Cuando se independizó en 1965, Singapur era una nación subdesarrollada y extremadamente pobre. Pero, decidido a evitar que esta realidad fuera permanente, el gobierno de entonces estableció una visión para transformar al país en un centro financiero y tecnológico capaz de competir con las economías más desarrolladas del mundo.
Corea del sur, igualmente, era un país sumido en la más aguda pobreza en la década de 1960. Y, convencido que sólo estableciendo objetivos claros podría cambiar la situación, el país se unió en torno a una visión mientras el gobierno invertía en educación, infraestructura y tecnología, lo que la llevó a experimentar un rápido crecimiento económico durante las décadas siguientes, logrando convertirse en una de las economías más competitivas y pujantes del globo.

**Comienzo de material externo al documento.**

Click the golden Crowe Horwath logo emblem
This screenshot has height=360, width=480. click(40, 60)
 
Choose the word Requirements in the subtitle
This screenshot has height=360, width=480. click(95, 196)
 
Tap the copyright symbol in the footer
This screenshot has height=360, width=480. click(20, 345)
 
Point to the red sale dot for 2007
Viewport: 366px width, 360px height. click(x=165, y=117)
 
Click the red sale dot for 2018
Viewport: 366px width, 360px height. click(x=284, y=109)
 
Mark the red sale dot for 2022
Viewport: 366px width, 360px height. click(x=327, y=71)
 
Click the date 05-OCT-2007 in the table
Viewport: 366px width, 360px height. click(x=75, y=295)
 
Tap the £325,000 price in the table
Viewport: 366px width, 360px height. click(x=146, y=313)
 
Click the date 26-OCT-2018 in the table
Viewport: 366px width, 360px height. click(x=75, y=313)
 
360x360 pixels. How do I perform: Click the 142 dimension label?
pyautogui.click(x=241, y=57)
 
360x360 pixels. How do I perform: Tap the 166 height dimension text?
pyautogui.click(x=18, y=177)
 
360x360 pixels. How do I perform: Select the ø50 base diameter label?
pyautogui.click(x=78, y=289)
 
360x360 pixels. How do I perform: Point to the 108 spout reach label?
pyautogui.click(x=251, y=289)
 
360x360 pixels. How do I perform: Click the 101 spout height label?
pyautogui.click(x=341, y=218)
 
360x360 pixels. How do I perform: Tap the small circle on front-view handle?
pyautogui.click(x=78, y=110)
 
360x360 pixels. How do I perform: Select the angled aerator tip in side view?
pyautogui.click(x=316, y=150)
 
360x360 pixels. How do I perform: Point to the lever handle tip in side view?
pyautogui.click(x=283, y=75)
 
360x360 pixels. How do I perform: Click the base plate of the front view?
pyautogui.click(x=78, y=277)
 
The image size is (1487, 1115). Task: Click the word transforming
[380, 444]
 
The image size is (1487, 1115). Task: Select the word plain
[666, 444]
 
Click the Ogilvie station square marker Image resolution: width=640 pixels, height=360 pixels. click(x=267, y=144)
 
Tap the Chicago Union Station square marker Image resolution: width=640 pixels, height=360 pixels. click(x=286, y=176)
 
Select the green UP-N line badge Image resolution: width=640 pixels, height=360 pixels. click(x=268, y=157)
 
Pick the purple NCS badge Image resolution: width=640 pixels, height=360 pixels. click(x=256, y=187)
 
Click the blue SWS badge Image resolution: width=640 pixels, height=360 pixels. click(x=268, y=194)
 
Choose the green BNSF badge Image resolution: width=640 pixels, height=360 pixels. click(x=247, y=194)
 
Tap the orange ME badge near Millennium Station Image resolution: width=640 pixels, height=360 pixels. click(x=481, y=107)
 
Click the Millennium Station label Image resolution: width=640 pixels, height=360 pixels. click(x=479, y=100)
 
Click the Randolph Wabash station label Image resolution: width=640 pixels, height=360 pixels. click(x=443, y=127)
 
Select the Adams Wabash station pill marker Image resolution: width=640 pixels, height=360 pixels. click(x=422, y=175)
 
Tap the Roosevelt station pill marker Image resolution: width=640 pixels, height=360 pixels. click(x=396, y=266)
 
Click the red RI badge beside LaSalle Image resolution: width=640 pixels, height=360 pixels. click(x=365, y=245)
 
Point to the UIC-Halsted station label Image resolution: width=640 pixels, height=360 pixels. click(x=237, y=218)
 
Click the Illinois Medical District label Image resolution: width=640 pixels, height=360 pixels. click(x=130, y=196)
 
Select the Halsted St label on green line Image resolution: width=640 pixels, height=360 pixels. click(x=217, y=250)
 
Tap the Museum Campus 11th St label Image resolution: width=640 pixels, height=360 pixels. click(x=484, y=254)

Una nación no puede marchar a ciegas, de tumbo en tumbo, sin una visión que perfile lo que desea lograr y aquello en lo que aspira a transformarse. Cuando lo hace – caminar a ciegas- se produce el desastroso escenario que vemos a nuestro alrededor. La importancia de una visión radica en que proporciona un rumbo claro y un propósito inspirador. Cuando es compartida por todos, ayuda a establecer una serie de objetivos a largo plazo que guían las acciones tanto del gobierno, así como las de la sociedad en su totalidad.
Pero -siempre hay uno-, la formulación y el desarrollo de una visión requiere liderazgos capaces de vislumbrar en el presente las potencialidades futuras; exige de líderes capaces de encarnar los valores y las cualidades que imponen ese porvenir soñado. Mientras la nación continúe secuestrada por liderazgos obsoletos, el futuro solo será una fiel copia del ruinoso presente.